Tawde’s opening pitch was suitably ambitious. She acknowledged that Mumbai is creaking under the strain of poor roads, fragile infrastructure, erratic water supply and inadequate drainage. She has solemnly promised to prioritize these. The question is whether she has the powers required to deliver the goods.
In most global cities, the mayor is far more than a ribbon-cutter with a press microphone. In New York, the mayor runs the city government by controlling policing, public schools, transport, housing and sanitation, backed by a gargantuan municipal budget.
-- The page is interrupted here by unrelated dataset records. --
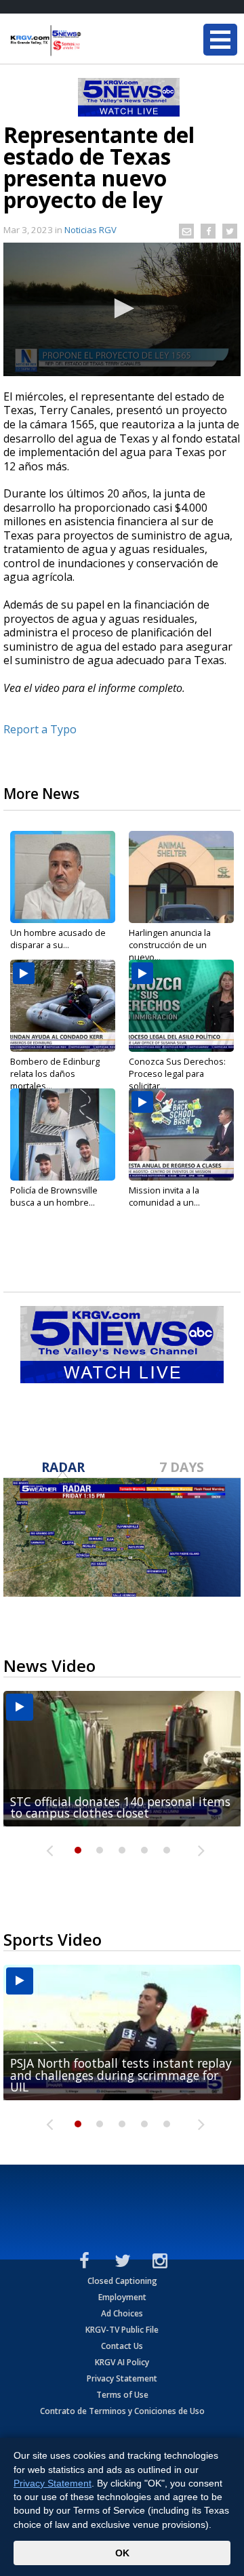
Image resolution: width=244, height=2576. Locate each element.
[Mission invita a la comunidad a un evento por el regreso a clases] (181, 1134)
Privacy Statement (122, 2378)
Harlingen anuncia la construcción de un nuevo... (170, 944)
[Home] (91, 41)
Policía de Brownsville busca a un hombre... (54, 1196)
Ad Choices (122, 2313)
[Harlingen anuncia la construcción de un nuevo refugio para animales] (181, 877)
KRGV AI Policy (122, 2362)
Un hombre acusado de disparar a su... (58, 938)
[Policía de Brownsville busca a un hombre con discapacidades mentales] (62, 1134)
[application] (122, 309)
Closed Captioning (122, 2281)
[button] (122, 308)
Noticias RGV (90, 230)
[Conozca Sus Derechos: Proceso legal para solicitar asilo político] (181, 1006)
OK (122, 2553)
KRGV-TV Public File (122, 2329)
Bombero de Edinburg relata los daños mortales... (55, 1073)
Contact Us (122, 2346)
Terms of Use (122, 2394)
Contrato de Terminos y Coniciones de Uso (122, 2411)
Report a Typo (40, 729)
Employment (122, 2297)
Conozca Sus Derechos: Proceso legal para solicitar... (177, 1073)
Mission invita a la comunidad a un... (164, 1196)
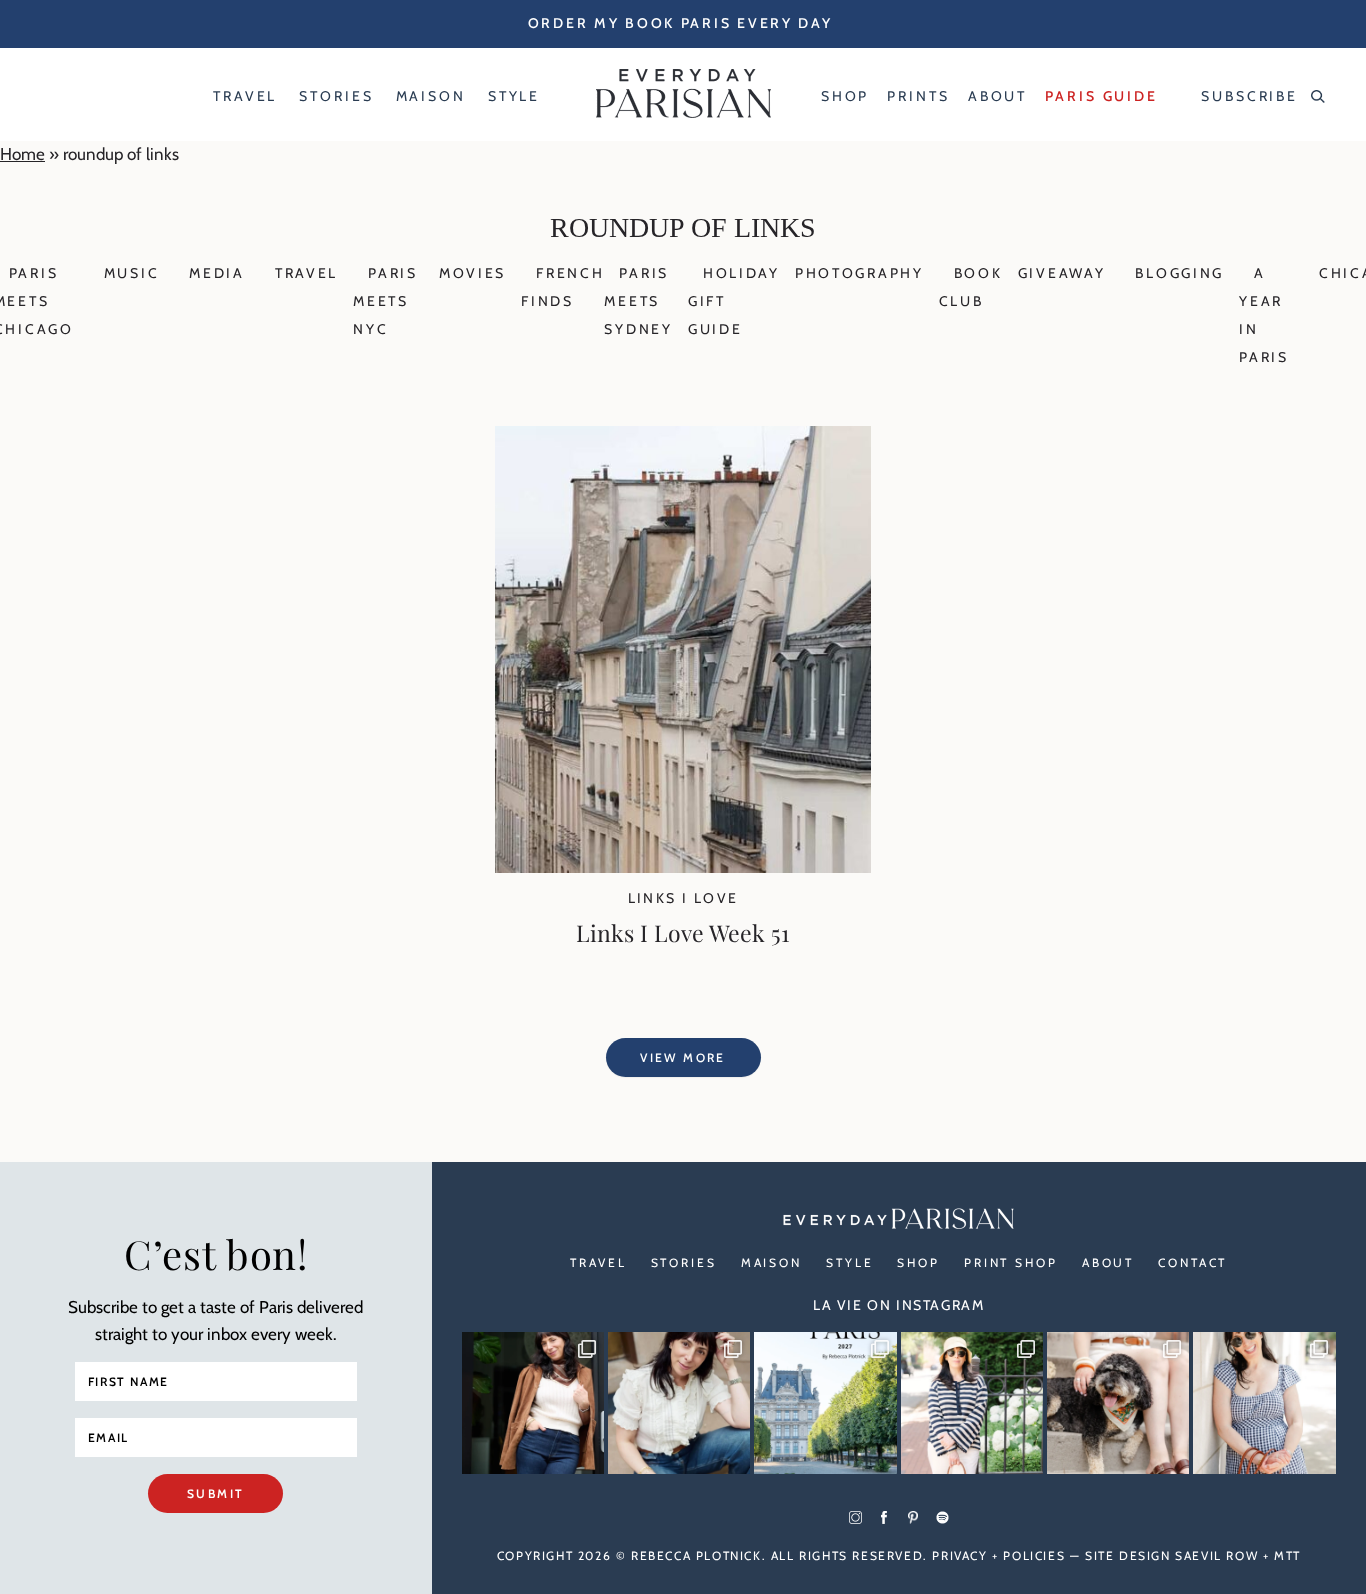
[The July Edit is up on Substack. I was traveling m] (1264, 1403)
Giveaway (1062, 273)
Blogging (1179, 273)
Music (132, 273)
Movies (472, 273)
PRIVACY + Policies (998, 1555)
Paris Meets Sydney (638, 301)
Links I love (683, 898)
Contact (1192, 1262)
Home (22, 154)
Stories (684, 1262)
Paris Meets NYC (385, 301)
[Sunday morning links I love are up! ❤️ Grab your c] (533, 1403)
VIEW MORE (683, 1057)
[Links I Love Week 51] (683, 867)
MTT (1287, 1555)
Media (217, 273)
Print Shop (1011, 1262)
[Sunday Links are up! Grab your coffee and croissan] (679, 1403)
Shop (918, 1262)
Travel (306, 273)
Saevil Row (1216, 1555)
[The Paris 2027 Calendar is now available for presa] (825, 1403)
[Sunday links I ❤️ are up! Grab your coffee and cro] (972, 1403)
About (1108, 1262)
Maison (771, 1262)
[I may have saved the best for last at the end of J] (1118, 1403)
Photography (859, 273)
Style (849, 1262)
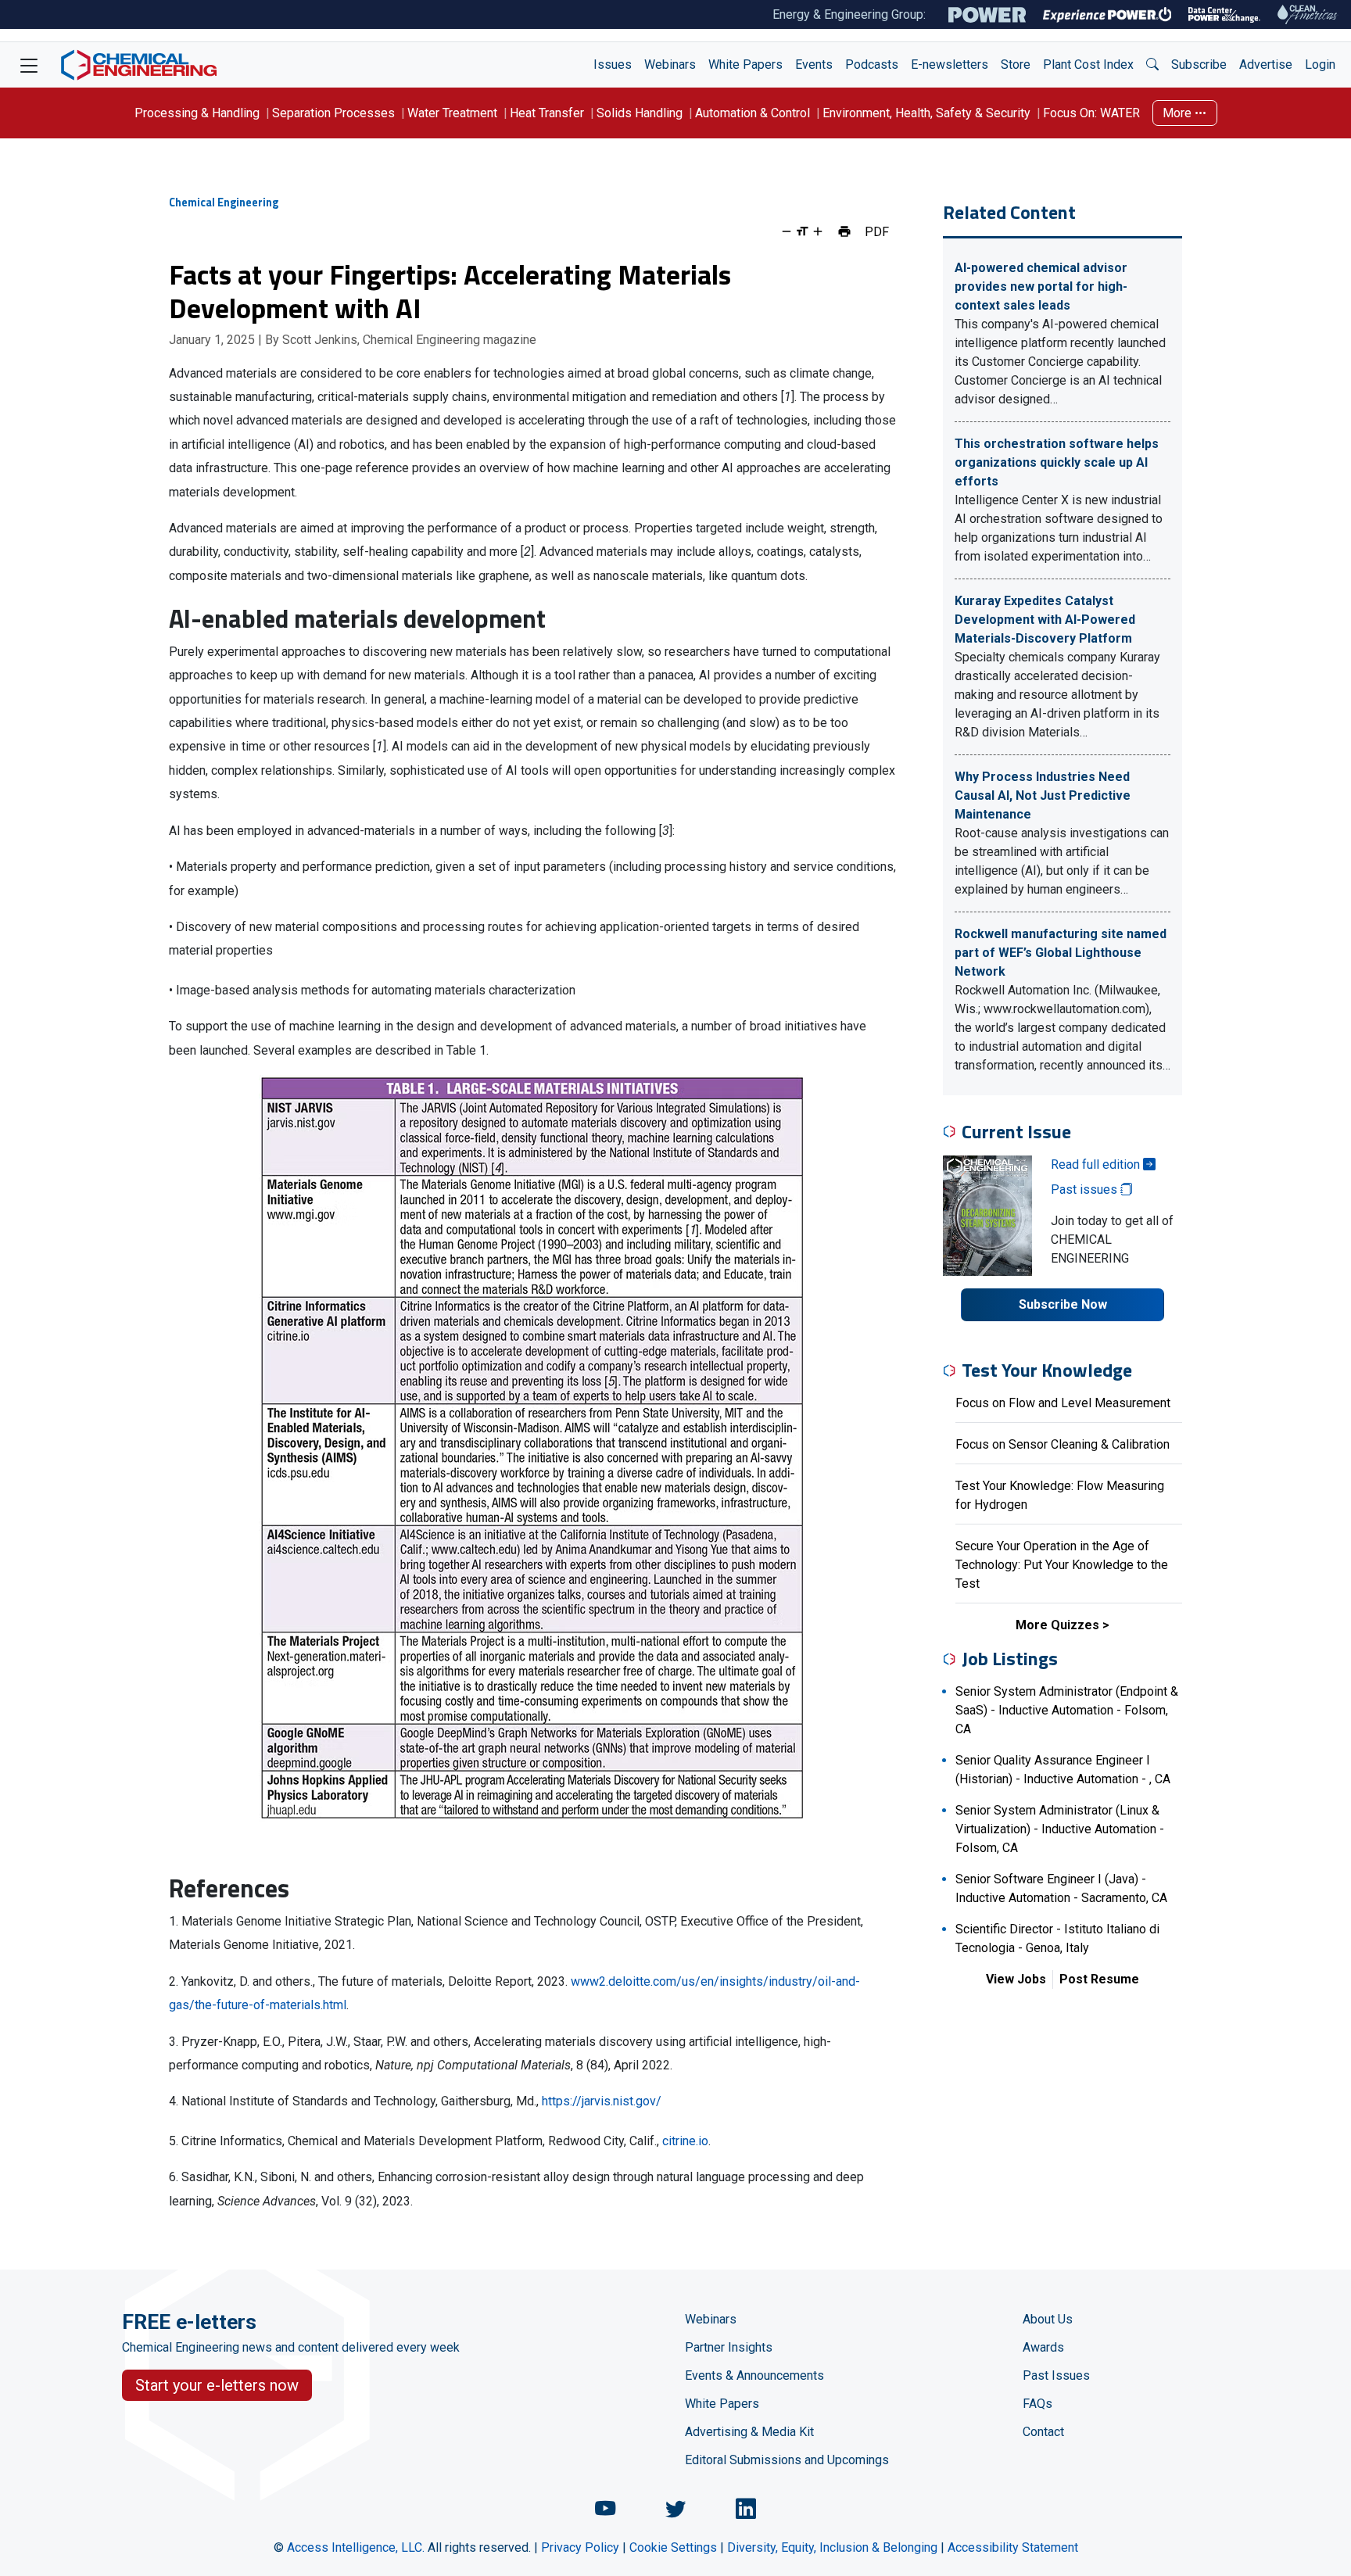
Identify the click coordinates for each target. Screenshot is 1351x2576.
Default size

When services fail, accountability is direct and brutal as voters know whom to blame.
In London, the mayor, who is directly elected, oversees citywide transport, policing priorities, housing programmes and long-term planning. While borough councils handle local services, strategic direction and public responsibility rests at the top.
Berlin’s governing mayor combines city and state authority, wielding control over policing, education and infrastructure in a metropolis of nearly four million people. Even Jakarta, long plagued by congestion and flooding, empowered its governor to push through mass transit projects and coastal defences.
In each case, mayors propose budgets, appoint senior officials and set policy priorities and the buck stops with them.
Mumbai alone persists with the fiction that ceremonial leadership can substitute for executive authority. This authority rests with the municipal commissioner appointed by the Maharashtra government.
The imbalance would be comic if it were not so consequential. The Brihanmumbai Municipal Corporation’s budget for 2025–26 stood at Rs. 74,427 crore, making it one of Asia’s wealthiest civic bodies and richer than several Indian states. Yet the mayor has no role in preparing this budget, reallocating funds or enforcing spending priorities. She cannot appoint or discipline officials. She cannot direct engineers to fix roads or planners to rethink drainage.
The result is institutionalised confusion. When roads crumble or water mains burst, responsibility dissolves into a fog of committees, commissioners and state directives. The very idea of democratic accountability where citizens can reward competence and punish failure is quietly suffocated.
This arrangement suits those in power rather well. State governments retain control over Mumbai’s immense resources without bearing full political cost. Likewise, political parties campaign on civic promises knowing that delivery is optional. Voters are offered mayors as mascots rather than managers.
Mumbai does not lack money, talent or ambition. What it lacks is honesty about who actually runs it. And until that question is answered, mayoral promises will continue to remain hollow speeches delivered from a chair with no legs.